OpenrouterSdk.Audio (OpenRouter SDK v0.1.4)

high-level audio helpers built on top of /chat/completions.

why this module exists alongside Api.Speech and Api.Transcription: the dedicated /audio/speech and /audio/transcriptions endpoints on openrouter accept a fixed allowlist of model slugs that aren't exposed via /models, so consumers can't discover them via the catalog. transcription via multipart is also broken at the gateway level (you'll see No number after minus sign in JSON at position 1 from v8 choking on --<boundary>).

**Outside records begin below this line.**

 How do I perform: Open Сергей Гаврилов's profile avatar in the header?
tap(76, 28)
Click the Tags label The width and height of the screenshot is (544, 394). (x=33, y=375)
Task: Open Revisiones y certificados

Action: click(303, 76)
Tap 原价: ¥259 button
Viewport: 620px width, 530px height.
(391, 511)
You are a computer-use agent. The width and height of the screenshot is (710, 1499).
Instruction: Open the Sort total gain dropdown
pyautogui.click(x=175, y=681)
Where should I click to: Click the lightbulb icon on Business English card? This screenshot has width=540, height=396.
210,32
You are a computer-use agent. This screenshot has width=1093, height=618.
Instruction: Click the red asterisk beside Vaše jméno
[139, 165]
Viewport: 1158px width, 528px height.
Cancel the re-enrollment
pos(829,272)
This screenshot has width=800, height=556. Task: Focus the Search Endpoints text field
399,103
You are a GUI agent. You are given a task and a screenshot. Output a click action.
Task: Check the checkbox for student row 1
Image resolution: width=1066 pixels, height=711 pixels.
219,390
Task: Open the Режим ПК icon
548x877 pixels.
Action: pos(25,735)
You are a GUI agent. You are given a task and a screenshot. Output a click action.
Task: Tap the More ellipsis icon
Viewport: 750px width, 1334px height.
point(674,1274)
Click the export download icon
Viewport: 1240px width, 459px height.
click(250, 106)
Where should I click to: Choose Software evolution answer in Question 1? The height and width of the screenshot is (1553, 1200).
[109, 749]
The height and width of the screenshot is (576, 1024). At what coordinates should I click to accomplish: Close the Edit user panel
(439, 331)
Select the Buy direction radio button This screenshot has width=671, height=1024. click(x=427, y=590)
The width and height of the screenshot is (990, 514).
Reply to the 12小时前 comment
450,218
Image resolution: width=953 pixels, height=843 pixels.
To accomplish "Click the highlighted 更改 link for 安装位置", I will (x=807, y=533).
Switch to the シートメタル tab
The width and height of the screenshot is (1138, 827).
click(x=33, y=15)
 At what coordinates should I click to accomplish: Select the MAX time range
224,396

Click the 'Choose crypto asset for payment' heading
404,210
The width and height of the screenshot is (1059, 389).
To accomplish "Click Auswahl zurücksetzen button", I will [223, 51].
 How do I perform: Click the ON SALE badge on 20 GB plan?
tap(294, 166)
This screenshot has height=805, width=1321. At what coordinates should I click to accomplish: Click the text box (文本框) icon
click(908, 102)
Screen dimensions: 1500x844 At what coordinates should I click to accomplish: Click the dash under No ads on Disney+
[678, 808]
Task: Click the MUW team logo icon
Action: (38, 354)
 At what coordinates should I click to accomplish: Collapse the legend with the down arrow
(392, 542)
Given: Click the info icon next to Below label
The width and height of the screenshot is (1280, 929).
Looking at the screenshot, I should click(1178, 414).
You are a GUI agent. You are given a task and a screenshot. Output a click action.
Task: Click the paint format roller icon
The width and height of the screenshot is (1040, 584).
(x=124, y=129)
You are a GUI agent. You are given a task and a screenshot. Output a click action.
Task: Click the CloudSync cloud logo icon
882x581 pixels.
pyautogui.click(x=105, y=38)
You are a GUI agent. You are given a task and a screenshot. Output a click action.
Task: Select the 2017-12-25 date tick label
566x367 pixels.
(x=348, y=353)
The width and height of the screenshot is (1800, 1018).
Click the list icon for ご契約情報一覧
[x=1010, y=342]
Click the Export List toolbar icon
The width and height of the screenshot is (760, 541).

the catalog does list audio-input and audio-output chat models — gpt-audio, gpt-audio-mini, gemini-2.5-flash, voxtral, etc. — and the documented /chat/completions input_audio (stt) and audio modality (tts) paths work against any of them. that's what this module wraps.

transcribe/2 — audio → text, picks from OpenrouterSdk.Catalog.Models.audio_input_models/0
speak/2 — text → audio, picks from OpenrouterSdk.Catalog.Models.tts_models/0

Summary

Functions

speak(payload, opts \\ [])

generate speech audio from text via /chat/completions with an audio output modality.

transcribe(payload, opts \\ [])

transcribe a binary audio clip via chat completions + input_audio.

Functions

speak(payload, opts \\ [])

@spec speak(
  map(),
  keyword()
) :: {:ok, binary()} | {:error, term()}

generate speech audio from text via /chat/completions with an audio output modality.

{:ok, mp3_binary} =
  OpenrouterSdk.Audio.speak(%{
    text: "hello there",
    model: "openai/gpt-audio-mini"
  })

File.write!("hello.mp3", mp3_binary)

options on the payload

:text (required) — the text to read aloud
:model (required) — an audio-output chat model id (e.g. from OpenrouterSdk.Catalog.Models.tts_models/0)
:voice — defaults to "alloy". accepts whatever the chosen model's provider supports
:format — defaults to "mp3". accepts "mp3", "wav", "opus", "flac" etc. depending on provider

returns the raw audio bytes — the helper base64-decodes the response audio for you.

transcribe(payload, opts \\ [])

@spec transcribe(
  map(),
  keyword()
) :: {:ok, String.t()} | {:error, term()}

transcribe a binary audio clip via chat completions + input_audio.

{:ok, "hello world"} =
  OpenrouterSdk.Audio.transcribe(%{
    audio: File.read!("clip.webm"),
    mime: "audio/webm",
    model: "google/gemini-2.5-flash"
  })

options on the payload

:audio (required) — the raw audio bytes
:mime (required) — content type. audio/webm, audio/mp4, audio/wav, audio/mpeg, audio/ogg, audio/flac all work
:model (required) — an audio-input chat model id
:prompt (optional) — overrides the default verbatim instruction. use this if you want translation, formatting, etc.

the second argument is forwarded to OpenrouterSdk.Api.Chat.completions/2 so you can pass :config_overrides, custom middleware, etc.